### Brief
Set all the entries down once more, with nothing altered.

Dataset items
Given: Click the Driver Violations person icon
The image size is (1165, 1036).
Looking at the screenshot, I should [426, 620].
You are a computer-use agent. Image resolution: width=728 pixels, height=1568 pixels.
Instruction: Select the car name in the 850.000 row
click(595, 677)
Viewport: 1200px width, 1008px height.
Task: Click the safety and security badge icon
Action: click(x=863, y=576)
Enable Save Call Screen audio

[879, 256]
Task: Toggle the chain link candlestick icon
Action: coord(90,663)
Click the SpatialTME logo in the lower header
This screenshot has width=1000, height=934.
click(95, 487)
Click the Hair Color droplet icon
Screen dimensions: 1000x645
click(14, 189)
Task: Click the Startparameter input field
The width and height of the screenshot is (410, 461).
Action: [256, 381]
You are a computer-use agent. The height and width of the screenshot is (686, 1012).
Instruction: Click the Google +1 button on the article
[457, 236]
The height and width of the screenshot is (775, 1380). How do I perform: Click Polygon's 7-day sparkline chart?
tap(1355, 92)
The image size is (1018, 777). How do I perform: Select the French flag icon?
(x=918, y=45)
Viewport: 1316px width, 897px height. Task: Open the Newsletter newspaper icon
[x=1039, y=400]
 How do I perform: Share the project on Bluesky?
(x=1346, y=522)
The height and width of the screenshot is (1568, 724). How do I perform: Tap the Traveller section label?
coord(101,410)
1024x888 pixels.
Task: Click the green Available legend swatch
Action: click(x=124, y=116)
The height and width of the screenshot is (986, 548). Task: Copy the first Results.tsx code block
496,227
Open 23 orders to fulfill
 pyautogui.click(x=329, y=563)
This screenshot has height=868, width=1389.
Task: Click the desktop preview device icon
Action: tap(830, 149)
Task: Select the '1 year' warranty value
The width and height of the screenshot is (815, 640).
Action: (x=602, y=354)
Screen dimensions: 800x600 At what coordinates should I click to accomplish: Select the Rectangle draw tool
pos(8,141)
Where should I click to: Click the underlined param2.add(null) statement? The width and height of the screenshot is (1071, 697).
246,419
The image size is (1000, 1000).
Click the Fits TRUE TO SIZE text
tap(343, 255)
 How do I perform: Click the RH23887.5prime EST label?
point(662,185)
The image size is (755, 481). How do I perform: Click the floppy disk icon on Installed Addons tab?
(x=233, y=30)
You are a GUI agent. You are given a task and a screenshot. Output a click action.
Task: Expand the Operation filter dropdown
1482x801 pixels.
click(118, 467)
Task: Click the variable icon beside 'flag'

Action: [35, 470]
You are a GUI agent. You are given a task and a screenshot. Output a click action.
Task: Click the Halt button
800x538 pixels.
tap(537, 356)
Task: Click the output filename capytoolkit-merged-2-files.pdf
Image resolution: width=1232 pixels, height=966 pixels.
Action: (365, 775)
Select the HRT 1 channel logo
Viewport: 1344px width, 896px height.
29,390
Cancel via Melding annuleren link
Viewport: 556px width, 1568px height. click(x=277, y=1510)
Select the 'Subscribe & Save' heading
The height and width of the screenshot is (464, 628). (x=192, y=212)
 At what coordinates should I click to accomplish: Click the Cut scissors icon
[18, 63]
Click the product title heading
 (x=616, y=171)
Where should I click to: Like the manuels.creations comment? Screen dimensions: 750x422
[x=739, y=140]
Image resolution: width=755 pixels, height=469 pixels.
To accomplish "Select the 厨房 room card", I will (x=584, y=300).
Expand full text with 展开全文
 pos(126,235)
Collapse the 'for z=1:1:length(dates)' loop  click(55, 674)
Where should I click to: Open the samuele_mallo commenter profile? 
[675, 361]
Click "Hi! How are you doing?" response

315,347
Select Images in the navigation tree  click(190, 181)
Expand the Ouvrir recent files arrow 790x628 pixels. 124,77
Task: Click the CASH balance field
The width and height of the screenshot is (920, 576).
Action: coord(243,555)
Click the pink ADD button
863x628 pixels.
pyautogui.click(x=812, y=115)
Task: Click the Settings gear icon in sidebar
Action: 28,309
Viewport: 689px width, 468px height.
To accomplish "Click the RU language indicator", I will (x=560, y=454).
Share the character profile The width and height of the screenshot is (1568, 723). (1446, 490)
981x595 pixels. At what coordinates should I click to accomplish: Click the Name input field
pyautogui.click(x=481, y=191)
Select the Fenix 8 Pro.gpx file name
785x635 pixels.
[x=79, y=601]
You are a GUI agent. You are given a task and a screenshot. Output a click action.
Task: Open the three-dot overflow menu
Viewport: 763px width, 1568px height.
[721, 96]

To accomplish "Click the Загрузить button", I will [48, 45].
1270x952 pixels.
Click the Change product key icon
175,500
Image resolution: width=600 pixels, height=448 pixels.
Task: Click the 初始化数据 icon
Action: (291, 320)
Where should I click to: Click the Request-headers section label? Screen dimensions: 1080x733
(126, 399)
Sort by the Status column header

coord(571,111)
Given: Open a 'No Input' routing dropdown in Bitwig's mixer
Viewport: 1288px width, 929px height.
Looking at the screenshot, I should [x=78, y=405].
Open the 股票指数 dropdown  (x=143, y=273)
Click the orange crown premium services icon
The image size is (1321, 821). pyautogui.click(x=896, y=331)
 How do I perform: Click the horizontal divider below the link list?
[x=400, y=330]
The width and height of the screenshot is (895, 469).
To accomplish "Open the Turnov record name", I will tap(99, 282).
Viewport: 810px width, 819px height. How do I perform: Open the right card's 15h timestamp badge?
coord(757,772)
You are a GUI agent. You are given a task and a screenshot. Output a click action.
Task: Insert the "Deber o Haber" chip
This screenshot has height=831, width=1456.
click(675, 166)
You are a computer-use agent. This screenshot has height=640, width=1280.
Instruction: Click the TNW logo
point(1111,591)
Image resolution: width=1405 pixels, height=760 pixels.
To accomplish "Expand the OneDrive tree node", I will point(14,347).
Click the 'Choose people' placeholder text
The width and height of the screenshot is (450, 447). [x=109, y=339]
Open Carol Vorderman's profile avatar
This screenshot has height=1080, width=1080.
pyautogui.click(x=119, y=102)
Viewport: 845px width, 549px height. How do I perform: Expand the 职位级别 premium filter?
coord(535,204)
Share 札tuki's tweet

### Output of the exercise
Given: Click the Driver Violations person icon
The image size is (1165, 1036).
Looking at the screenshot, I should [426, 620].
You are a computer-use agent. Image resolution: width=728 pixels, height=1568 pixels.
Instruction: Select the car name in the 850.000 row
click(595, 677)
Viewport: 1200px width, 1008px height.
Task: Click the safety and security badge icon
Action: click(x=863, y=576)
Enable Save Call Screen audio

[879, 256]
Task: Toggle the chain link candlestick icon
Action: coord(90,663)
Click the SpatialTME logo in the lower header
This screenshot has width=1000, height=934.
click(95, 487)
Click the Hair Color droplet icon
Screen dimensions: 1000x645
click(14, 189)
Task: Click the Startparameter input field
The width and height of the screenshot is (410, 461).
Action: [256, 381]
You are a computer-use agent. The height and width of the screenshot is (686, 1012).
Instruction: Click the Google +1 button on the article
[457, 236]
The height and width of the screenshot is (775, 1380). How do I perform: Click Polygon's 7-day sparkline chart?
tap(1355, 92)
The image size is (1018, 777). How do I perform: Select the French flag icon?
(x=918, y=45)
Viewport: 1316px width, 897px height. Task: Open the Newsletter newspaper icon
[x=1039, y=400]
 How do I perform: Share the project on Bluesky?
(x=1346, y=522)
The height and width of the screenshot is (1568, 724). How do I perform: Tap the Traveller section label?
coord(101,410)
1024x888 pixels.
Task: Click the green Available legend swatch
Action: click(x=124, y=116)
The height and width of the screenshot is (986, 548). Task: Copy the first Results.tsx code block
496,227
Open 23 orders to fulfill
 pyautogui.click(x=329, y=563)
This screenshot has height=868, width=1389.
Task: Click the desktop preview device icon
Action: tap(830, 149)
Task: Select the '1 year' warranty value
The width and height of the screenshot is (815, 640).
Action: (x=602, y=354)
Screen dimensions: 800x600 At what coordinates should I click to accomplish: Select the Rectangle draw tool
pos(8,141)
Where should I click to: Click the underlined param2.add(null) statement? The width and height of the screenshot is (1071, 697).
246,419
The image size is (1000, 1000).
Click the Fits TRUE TO SIZE text
tap(343, 255)
 How do I perform: Click the RH23887.5prime EST label?
point(662,185)
The image size is (755, 481). How do I perform: Click the floppy disk icon on Installed Addons tab?
(x=233, y=30)
You are a GUI agent. You are given a task and a screenshot. Output a click action.
Task: Expand the Operation filter dropdown
1482x801 pixels.
click(118, 467)
Task: Click the variable icon beside 'flag'

Action: [35, 470]
You are a GUI agent. You are given a task and a screenshot. Output a click action.
Task: Click the Halt button
800x538 pixels.
tap(537, 356)
Task: Click the output filename capytoolkit-merged-2-files.pdf
Image resolution: width=1232 pixels, height=966 pixels.
Action: (365, 775)
Select the HRT 1 channel logo
Viewport: 1344px width, 896px height.
29,390
Cancel via Melding annuleren link
Viewport: 556px width, 1568px height. click(x=277, y=1510)
Select the 'Subscribe & Save' heading
The height and width of the screenshot is (464, 628). (x=192, y=212)
 At what coordinates should I click to accomplish: Click the Cut scissors icon
[18, 63]
Click the product title heading
 (x=616, y=171)
Where should I click to: Like the manuels.creations comment? Screen dimensions: 750x422
[x=739, y=140]
Image resolution: width=755 pixels, height=469 pixels.
To accomplish "Select the 厨房 room card", I will (x=584, y=300).
Expand full text with 展开全文
 pos(126,235)
Collapse the 'for z=1:1:length(dates)' loop  click(55, 674)
Where should I click to: Open the samuele_mallo commenter profile? 
[675, 361]
Click "Hi! How are you doing?" response

315,347
Select Images in the navigation tree  click(190, 181)
Expand the Ouvrir recent files arrow 790x628 pixels. 124,77
Task: Click the CASH balance field
The width and height of the screenshot is (920, 576).
Action: coord(243,555)
Click the pink ADD button
863x628 pixels.
pyautogui.click(x=812, y=115)
Task: Click the Settings gear icon in sidebar
Action: 28,309
Viewport: 689px width, 468px height.
To accomplish "Click the RU language indicator", I will (x=560, y=454).
Share the character profile The width and height of the screenshot is (1568, 723). (1446, 490)
981x595 pixels. At what coordinates should I click to accomplish: Click the Name input field
pyautogui.click(x=481, y=191)
Select the Fenix 8 Pro.gpx file name
785x635 pixels.
[x=79, y=601]
You are a GUI agent. You are given a task and a screenshot. Output a click action.
Task: Open the three-dot overflow menu
Viewport: 763px width, 1568px height.
[721, 96]

To accomplish "Click the Загрузить button", I will [48, 45].
1270x952 pixels.
Click the Change product key icon
175,500
Image resolution: width=600 pixels, height=448 pixels.
Task: Click the 初始化数据 icon
Action: (291, 320)
Where should I click to: Click the Request-headers section label? Screen dimensions: 1080x733
(126, 399)
Sort by the Status column header

coord(571,111)
Given: Open a 'No Input' routing dropdown in Bitwig's mixer
Viewport: 1288px width, 929px height.
Looking at the screenshot, I should [x=78, y=405].
Open the 股票指数 dropdown  (x=143, y=273)
Click the orange crown premium services icon
The image size is (1321, 821). pyautogui.click(x=896, y=331)
 How do I perform: Click the horizontal divider below the link list?
[x=400, y=330]
The width and height of the screenshot is (895, 469).
To accomplish "Open the Turnov record name", I will tap(99, 282).
Viewport: 810px width, 819px height. How do I perform: Open the right card's 15h timestamp badge?
coord(757,772)
You are a GUI agent. You are given a task and a screenshot. Output a click action.
Task: Insert the "Deber o Haber" chip
This screenshot has height=831, width=1456.
click(675, 166)
You are a computer-use agent. This screenshot has height=640, width=1280.
Instruction: Click the TNW logo
point(1111,591)
Image resolution: width=1405 pixels, height=760 pixels.
To accomplish "Expand the OneDrive tree node", I will point(14,347).
Click the 'Choose people' placeholder text
The width and height of the screenshot is (450, 447). [x=109, y=339]
Open Carol Vorderman's profile avatar
This screenshot has height=1080, width=1080.
pyautogui.click(x=119, y=102)
Viewport: 845px width, 549px height. How do I perform: Expand the 职位级别 premium filter?
coord(535,204)
Share 札tuki's tweet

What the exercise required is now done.